» What you need to do: Format the records as a two-column CSV with the columns "source" and "target", one row per record, starting with the line that contains "You are a computer-use agent. 900x464 pixels." and going on through the line that contains "(x=777, y=343)". Put each record's text and its answer in their own quoted fields, turn line breaks into spaces, and leave the pictures out.

» Listed records:
◆ ◆ ◆ ◆ ◆ ◆ ◆

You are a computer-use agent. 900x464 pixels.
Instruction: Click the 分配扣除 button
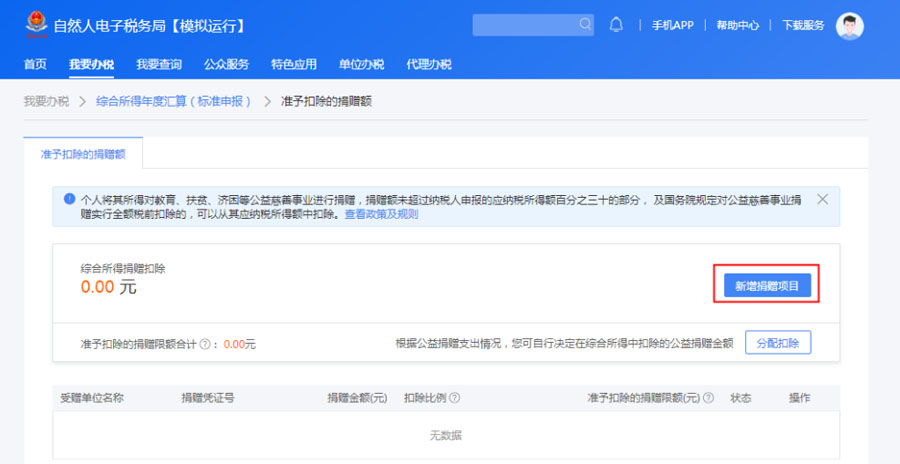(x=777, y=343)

◆ ◆ ◆ ◆ ◆ ◆ ◆

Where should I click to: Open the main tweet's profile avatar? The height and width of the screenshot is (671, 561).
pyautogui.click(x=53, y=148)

◆ ◆ ◆ ◆ ◆ ◆ ◆

» Problem solution:
source,target
"You are a computer-use agent. 900x464 pixels. Instruction: Click the 分配扣除 button","(x=777, y=343)"